▶ Objectif A: D'après le texte sur Anna Karénine, quelle maladie emporte le petit Pétia en 1873 ?
▶ Objectif B: Reprenez le texte sur Anna Karénine là où il s'arrête et rédigez-en la suite.

▶ Extrait du texte:

--- --- ---

À l’époque où Tolstoï écrit Anna Karénine, ses relations avec Sonia, sa femme, commencent déjà à se détériorer. L'œuvre est traversée par la thématique de l’amour conjugal. Ce n’est ni un roman à thèse ni un roman moralisateur, mais un roman à caractère autobiographique. Au cours de la rédaction du roman, la mort entre, coup sur coup, dans la maison des Tolstoï. En 1873, le petit Pétia est emporté par le croup et, en 1875, le petit Nicolas, atteint d’hydrocéphalie, meurt après d’atroces souffrances. Dans l’intervalle, deux de ses tantes, résidentes de la maison, disparaissent également. La mort hante le romancier autant que le personnage d’Anna dès que celle-ci entre en scène. En effet, à son arrivée dans la gare de Moscou par le train de Saint-Pétersbourg, en présence de son frère Stiva et de son futur amant Vronski, Anna est témoin d’un horrible drame: un père de famille nombreuse vient d’être littéralement coupé en deux sous les roues du train. À son frère, «les lèvres tremblantes», elle dira: «c’est un mauvais présage». (Anna Karénine, Paris, Le livre de poche classique, 1972, tome 1, p. 84) La mort obsède aussi le personnage de Lévine, notamment auprès du chevet de Nicolas, son frère mourant. « Lévine se sentait incapable de comprendre le sens de la mort, et plus horrible lui apparaissait la fatalité. Cependant la présence de sa femme l’empêcha de tomber dans le désespoir; car malgré ses erreurs, il éprouvait le besoin de vivre et d’aimer. […] À peine eut-il vu s’accomplir ce mystère de la mort [que le] docteur confirma ses suppositions sur l’état de Kitty : la jeune femme était enceinte.» (II, p. 91)

--- --- ---

▶ Extrait des données:
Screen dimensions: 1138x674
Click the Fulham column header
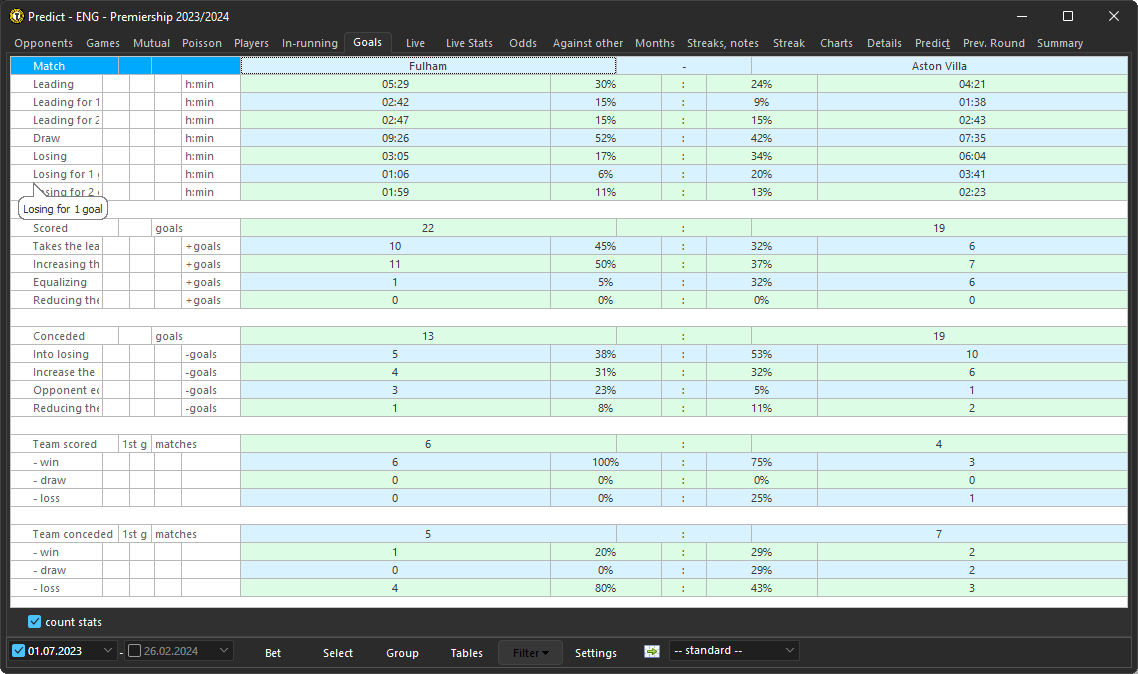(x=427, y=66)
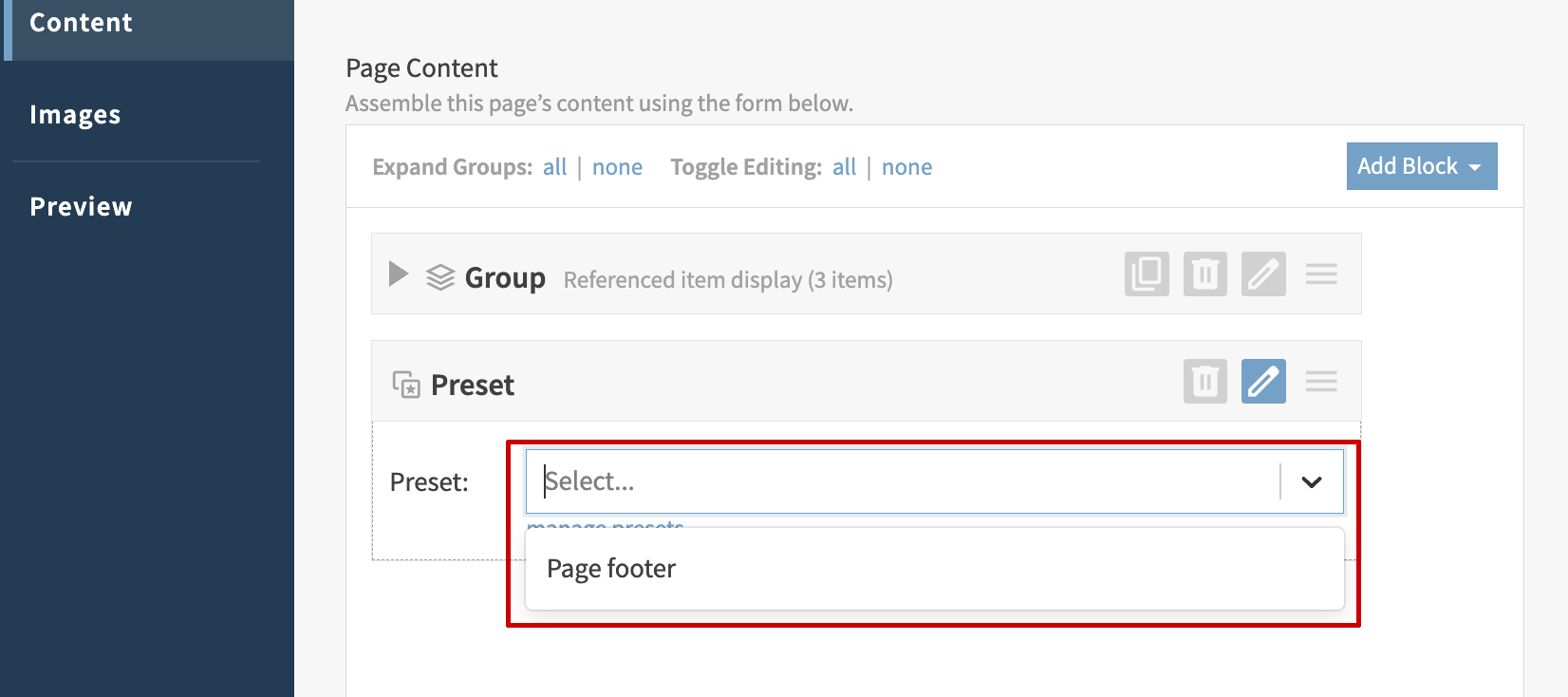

--- --- ---

▶ Résultat attendu A: Le croup.

▶ Résultat attendu B:
Habité par l’inquiétude, Lévine, l’alter ego de Tolstoï, chef de famille heureux et bien portant, avait été si près du suicide qu’il détournait les yeux quand il voyait une corde, de peur de se pendre. […] Mais il ne se suicida pas et continua de vivre» (II, p. 442) » Quant à Anna, elle «sentait profondément que personne en ce monde n’a lieu de se réjouir» (II, 412). Pour elle, «tout est faux, tout est mensonge, tromperie. Tout est mal» (II, 413) Déçue de son amant, elle veut le punir et chercher sa délivrance dans la mort. Regardant l’ombre du wagon, elle se dit: «Là, en ce point milieu, ainsi je le punirai, et je me délivrerai de tous et de moi-même» (II, p. 415).
«Un dieu de l'art? Oui. Seul un dieu peur créer un nouvel univers aussi vrai que le véritable, écrit André Maurois. On a reproché à Tolstoï d'avoir donné tant de place au ménage de Lévine, alors que le sujet central est le drame d'Anna. Mais le sujet central était plus exactement, le contraste entre le bonheur familial et les entraînements de la passion. Au moins était-ce là ce qu'affirmait Tolstoï. Pour moi, le sujet est la vie d'un groupe humain et il n'y a pas de meilleur.
[...]
On se demande, en sortant étourdi de cet univers immense et vivant, comment diable des critiques ont pu tenir le roman pour une forme littéraire dépassée. Jamais rien de plus beau, de plus humain, de plus nécessaire ne fut écrit que Guerre et paix et Anna Karénine.» (André Maurois, «Préface» à Tolstoï, Anna Karénine, tome 1, p. X er XII)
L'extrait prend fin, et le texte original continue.